* **DOCUMENT PASSAGE**
= = = = =
Richard Koenig, on His Own Behalf, and on Behalf of His Son, Jacob Koenig, as Jacob's Father, Natural Protector and Next of Friend, and Jacob Koenig v. Linda Jean Snead

977 F.2d 589

NOTICE: Ninth Circuit Rule 36-3 provides that dispositions other than opinions or orders designated for publication are not precedential and should not be cited except when relevant under the doctrines of law of the case, res judicata, or collateral estoppel.
Richard KOENIG, on his own behalf, and on behalf of his son,
Jacob Koenig, as Jacob's father, natural protector
and next of friend, Plaintiff-Appellant,
and
Jacob Koenig, Plaintiff,
v.
Linda Jean SNEAD, et al., Defendants-Appellees.

No. 91-36310.

United States Court of Appeals, Ninth Circuit.

Submitted Oct. 9, 1992.*
Decided Oct. 14, 1992.

Before FEINBERG,** GOODWIN and SCHROEDER, Circuit Judges.

1

MEMORANDUM***

2

Richard L. Koenig appeals pro se the district court's dismissal for failure to state a claim on his section 1983, section 1985(3), and common law negligence claims against Linda Snead; his attorney, Ted Brindle; a group of Oregon State employees of Children's Services Division; and Dr. Jan Bays. The claims arise from Linda Snead's refusal to turn over Koenig's and Snead's son, Jacob Koenig, to Richard Koenig pursuant to a state custody order. We affirm.

I.
= = = = =
* **EXERCISES**
1. Name every circuit judge listed in the Koenig v. Snead memorandum as hearing the appeal.
2. Continue the Koenig v. Snead memorandum from the heading "I." at its end.

* **INFORMATION PROVIDED**
= = = = =
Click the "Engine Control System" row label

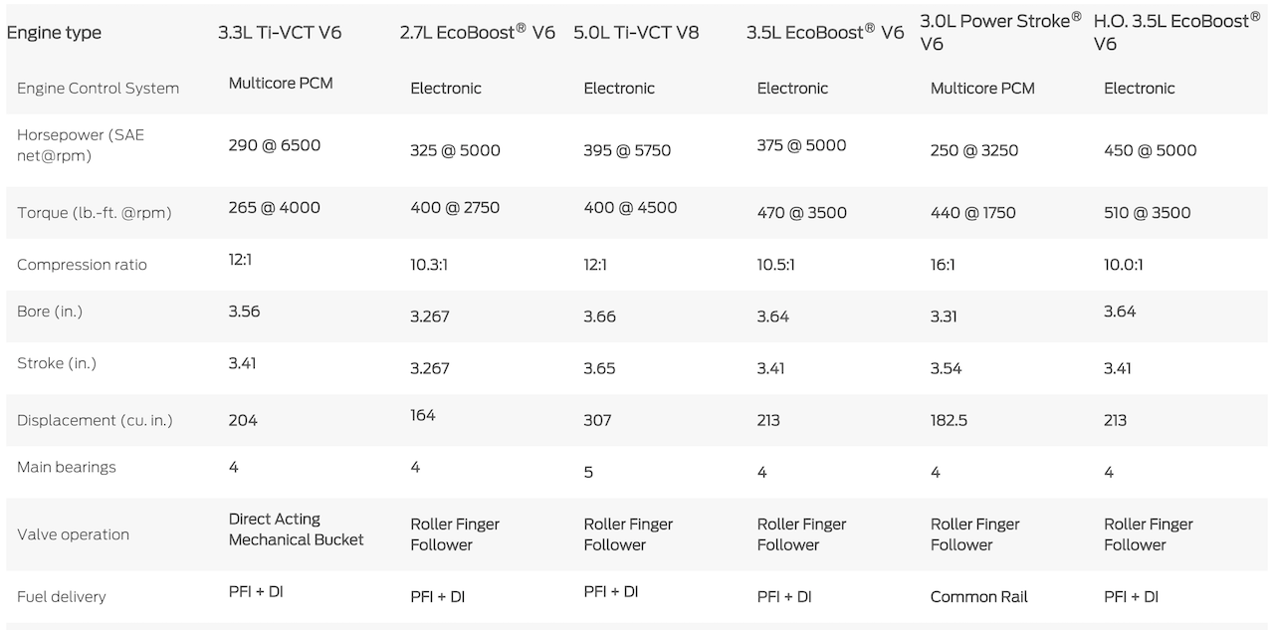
= = = = =
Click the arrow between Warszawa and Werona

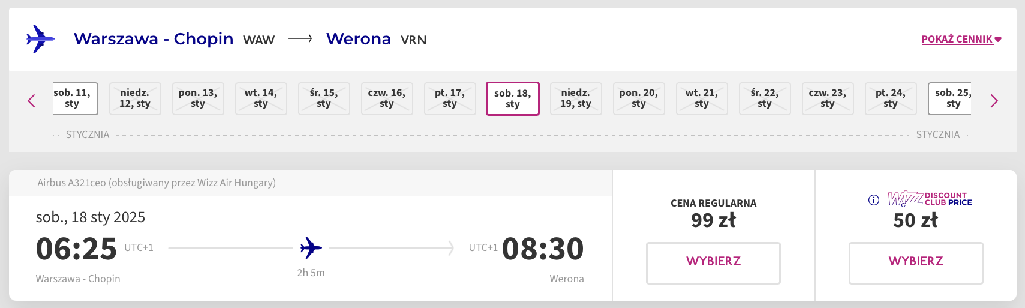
= = = = =
* **OUTPUTS BY TASK**
1. Feinberg, Goodwin, Schroeder

2.
3

The district court correctly dismissed the section 1983 and section 1985 charges against attorney Ted Brindle. Appointed public defenders who represent criminal defendants usually do not act under color of state law for the purposes of section 1983. Tower v. Glover, 467 U.S. 914 (1984); Polk County v. Dodson, 454 U.S. 312 (1981). The rationale is that a court-appointed lawyer serves the same function as a private attorney, and so his court appointment does not place him under color of state law for purposes of section 1983. He remains a private party. Szijarto v. Legeman, 466 F.2d 864 (9th Cir.1972); Black v. Bayer, 672 F.2d 309, 314 (3rd Cir.), cert. denied, 459 U.S. 916 (1982).

4

Appointed counsel may be found to have acted under color of state law if he conspires with state officials to deprive another person of his federal rights. Tower v. Glover, 467 U.S. 914 (1984); Dennis v. Sparks, 449 U.S. 24 (1980). However, there must be some evidence of conspiracy; "[v]ague and conclusory allegations of official participation in civil rights violations are not enough to withstand a motion to dismiss." Ivey v. Board of Regents, 673 F.2d 266, 268 (9th Cir.1982). To prove conspiracy under section 1983, "an agreement or meeting of minds to violate ... constitutional rights must be shown." Woodrum v. Woodward County, Okl., 866 F.2d 1121, 1126 (9th Cir.1989).

5

Koenig in this case does no more than to allege conspiracy on the part of Brindle. Koenig's major allegation is that Brindle did not reveal Jacob's whereabouts, but Brindle was silent pursuant to a court order. The complaint alleges that "at numerous and divers [sic] times and places the defendants did confer, discuss, agree and conspire to conceal the whereabouts of Jacob from Richard," S.E.R. at 9, but there are no specific factual allegations of conspiracy.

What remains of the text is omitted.